What you should do: For the Washington Giants extract below, say yes or no to whether each statement agrees with it, quoting the words that decide it: (a) The Washington Giants were members of the Kentucky-Indiana League. (b) The Kentucky-Indiana League began play with six teams. (c) The Washington Giants came after the 1897 Washington Browns.

Page extract:

• • • • •

The Washington Giants were a minor league baseball team based in Washington, Indiana in 1896. The Washington Giants played as members of the Independent level Kentucky-Indiana League. The Giants preceded the 1897 Washington Browns.

History
Minor league baseball began in Washington, Indiana in 1896. The Washington Giants became members of the Independent level Kentucky-Indiana League as the league reformed during the 1896 season. The league began play as a four–team league on June 22, 1896 with franchises in Evansville, Indiana, Henderson, Kentucky, Owensboro, Kentucky and Vincennes, Indiana. When the Vincennes franchise folded, the league reformed during the season. Starting July 1, 1896, Washington joined the teams from Hopkinsville, Kentucky and Madisonville, Kentucky in the six–team league.

• • • • •

Collected data:
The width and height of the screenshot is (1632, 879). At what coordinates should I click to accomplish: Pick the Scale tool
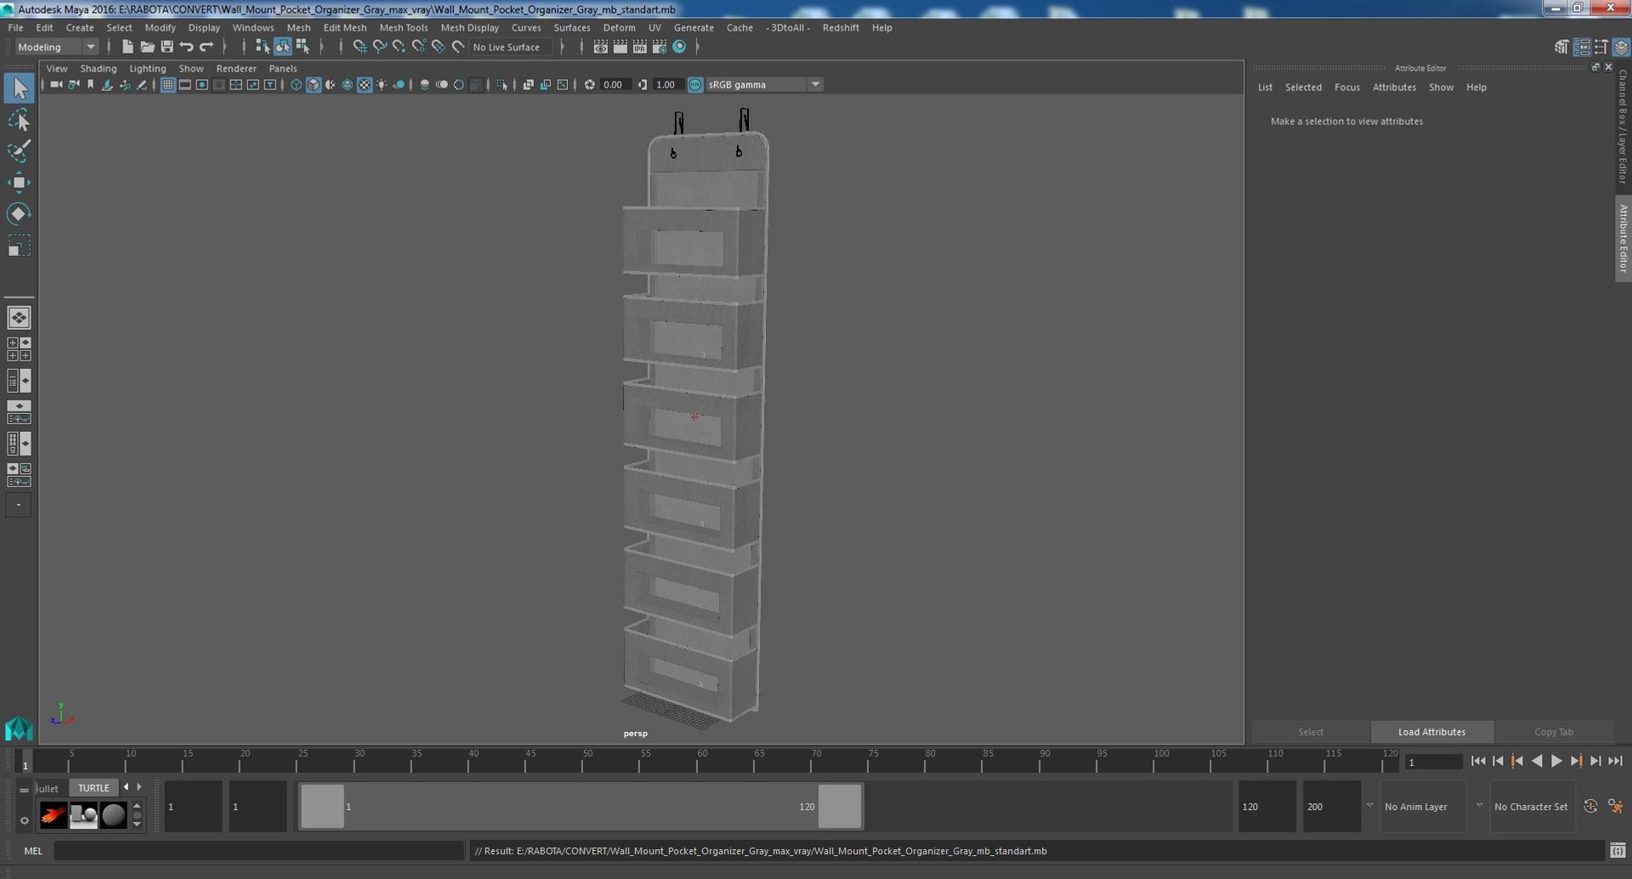click(19, 246)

• • • • •

Exercise response:
(a) Yes: "The Washington Giants played as members of the Independent level Kentucky-Indiana League."
(b) No: "The league began play as a four–team league on June 22, 1896"
(c) No: "The Giants preceded the 1897 Washington Browns."